If a child grows accustomed to such a pattern of neglect, she will eventually grow numb with each rejection, but cling fiercely with hope to any affection she can find. It is unlikely she will ever develop the sort of self-love one really needs to navigate this world; she will never fully understand her glory, her sheer might or her innate and divine value. She may know these things intellectually, but to know them emotionally will prove almost impossible.
This suggests a child cannot be “spoiled” by a great deal of affection, but can slowly be weaned of such attention into a healthy dose of self-reliance, one that is assured of a safe world where one will no doubt find unlimited love. Eventually, our healthy youth finds all the lovely ways in which he or she can nurture one’s self, seek comfort from a myriad of others and eventually know how to walk the earth with solid independence, even mastering the joy of occasional solitude — no matter what is happening all around them or within their close relationships.
But this doesn’t happen for all of us.
Unfortunately, there are children in the world who have or will know little of what they need. They may be intelligent, athletic, cultured and brave, but if they know a void such as the child who was not held or spoken to softly or better yet heard, they will spend much of their lives wondering how it is they cannot seem to find peace.
Naturally, they will reach for all the externals that have been held out to them all along, like pretty baubles and fine platters of cuisine, luxurious textiles and medicinal cures. They will seek to serve their desires in wine or women or war. They will wonder why they are so lonely the moment everyone goes home. They will surely revel in the glittering casinos, drumming nightclubs and romance of a yacht or a Ferrari — always searching among the beautiful ones and, sadly, never finding the very necessary depth of self-love that could only have been granted naturally when the timing was so crucially ignored.

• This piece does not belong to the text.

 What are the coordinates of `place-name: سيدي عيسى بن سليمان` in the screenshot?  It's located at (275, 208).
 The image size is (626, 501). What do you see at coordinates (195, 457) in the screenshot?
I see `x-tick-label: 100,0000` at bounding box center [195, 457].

When this maturing adult begins to recognize that time is slipping away, and the emptiness remains, after all these years, he would be wise to take notice of what few options are still at hand.
On the one hand, he must stay where he lives and look about, taking stock of all that is available to him, all that he still has to sustain him, despite the internal turmoil. To be rooted in one’s home, one’s community or career, one’s friends and kin is to on some level understand one’s own identity. That is a foundation that should not be dismissed. We may have holes in our heart, but the heart is still pumping blood.
One the other hand, if he never travels beyond the realm of external comforts, if he never goes within and taps upon the core of his pain or ignites the sparks of his soul, the very reason he is lost or empty or increasingly scared with each new gray hair, each tiny wrinkle, something much worse will occur, worse than the initial pain of his infancy — the utter and unbearable possibility that his self-love will remain unobtainable. And we all know that a lack of self-love means finding true love is impossible. Without the search for true love fully realized and fantastically lived, I am unsure of any point in living at all.
Kim Thompson has three sons and has been teaching high school English for 26 years, 20 of them at Stillwater schools. Her family has resided in Stillwater for six generations.